Int Ophthalmol. 2023 Jan 4. doi: 10.1007/s10792-022-02624-8. Online ahead of print.
PURPOSE: This study describes the microbiology of bacterial orbital cellulitis (OC) over an 11-year period and its clinical associations at three tertiary institutions in Adelaide, South Australia.
METHODS: Multi-centre retrospective study of the microbiology of bacterial OC between January 2012 and August 2022. Pre-septal cellulitis was excluded. Differences in means were determined by the Independent Samples t-test, and categorical data was analysed via Pearson’s Chi square. A P-value < 0.05 was statistically significant.

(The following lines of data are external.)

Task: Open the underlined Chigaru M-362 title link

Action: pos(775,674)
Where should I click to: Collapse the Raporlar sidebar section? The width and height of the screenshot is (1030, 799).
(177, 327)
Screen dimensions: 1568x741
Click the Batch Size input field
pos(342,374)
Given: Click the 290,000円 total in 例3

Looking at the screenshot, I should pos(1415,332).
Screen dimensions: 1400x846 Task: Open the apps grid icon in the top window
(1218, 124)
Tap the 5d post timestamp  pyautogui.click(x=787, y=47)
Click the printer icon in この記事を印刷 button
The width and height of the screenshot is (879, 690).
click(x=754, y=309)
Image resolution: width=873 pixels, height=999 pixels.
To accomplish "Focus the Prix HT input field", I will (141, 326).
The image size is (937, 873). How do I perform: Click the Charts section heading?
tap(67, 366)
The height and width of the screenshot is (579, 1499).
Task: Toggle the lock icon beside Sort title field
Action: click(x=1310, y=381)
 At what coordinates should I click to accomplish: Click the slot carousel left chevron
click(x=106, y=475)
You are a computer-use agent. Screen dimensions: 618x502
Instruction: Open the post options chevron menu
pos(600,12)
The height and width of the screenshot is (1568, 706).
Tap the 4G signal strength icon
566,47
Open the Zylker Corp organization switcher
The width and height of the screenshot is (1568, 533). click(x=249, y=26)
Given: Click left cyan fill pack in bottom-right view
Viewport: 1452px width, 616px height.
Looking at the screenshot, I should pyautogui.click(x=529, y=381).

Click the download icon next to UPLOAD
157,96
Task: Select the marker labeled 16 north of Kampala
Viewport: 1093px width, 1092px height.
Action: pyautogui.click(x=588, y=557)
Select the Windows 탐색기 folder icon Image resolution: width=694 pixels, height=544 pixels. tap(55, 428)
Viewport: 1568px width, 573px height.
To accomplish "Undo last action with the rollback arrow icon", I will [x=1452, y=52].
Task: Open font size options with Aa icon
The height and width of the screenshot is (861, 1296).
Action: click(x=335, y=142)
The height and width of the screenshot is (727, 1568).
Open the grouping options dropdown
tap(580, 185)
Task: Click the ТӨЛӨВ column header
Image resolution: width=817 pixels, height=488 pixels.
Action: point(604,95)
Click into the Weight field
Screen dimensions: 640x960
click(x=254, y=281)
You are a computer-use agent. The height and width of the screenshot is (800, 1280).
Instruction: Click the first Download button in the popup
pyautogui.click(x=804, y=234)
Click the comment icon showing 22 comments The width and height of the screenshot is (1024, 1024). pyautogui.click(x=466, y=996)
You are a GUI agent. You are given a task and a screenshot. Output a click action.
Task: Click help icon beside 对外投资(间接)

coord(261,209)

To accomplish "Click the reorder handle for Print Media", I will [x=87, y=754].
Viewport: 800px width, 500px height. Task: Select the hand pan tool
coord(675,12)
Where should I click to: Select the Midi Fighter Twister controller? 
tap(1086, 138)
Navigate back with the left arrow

RESULTS: 99 patients (male: 69, mean age: 22.0 ± 23.8 years old), of which 70.7% were aged ≤ 18 years. Sinus and orbital abscess cultures had the greatest positive yield (73.7%). Frequency of organisms: Streptococcus species (34.3%), Staphylococcus aureus (28.3%), Haemophilus species (5.1%), mixed anaerobes (3.0%), Enterobacter cloacae (2.0%), Moraxella catarrhalis (1.0%), Pseudomonas aeruginosa (1.0%), Corynebacterium species (1.0%), Klebsiella pneumoniae (1.0%), Proteus mirabilis (1.0%), Citrobacter koseri (1.0%), and Enterococcus species (1.0%). Streptococcus species predominated in the paediatric population, with a statistically significant difference in mean age between Streptococcus species and Staphylococcus aureus (14.1 ± 16.5 vs 27.6 ± 24.6 years old, respectively) (P = 0.028). No organism was cultured in 32.3% of cases. Methicillin-resistant Staphylococcus aureus (MRSA) accounted for 28.6% of all Staphylococcus aureus isolates, with 50% occurring between 2021 and 2022.
CONCLUSION: Yearly microbiological trends have remained largely constant in South Australia. The causative organism was not identified in 32.3% of cases, further emphasising appropriate empirical antibiotics, and obtaining microbiology from various sources. MRSA OC remains of increased clinical and public health concern and may be associated with a more aggressive disease course.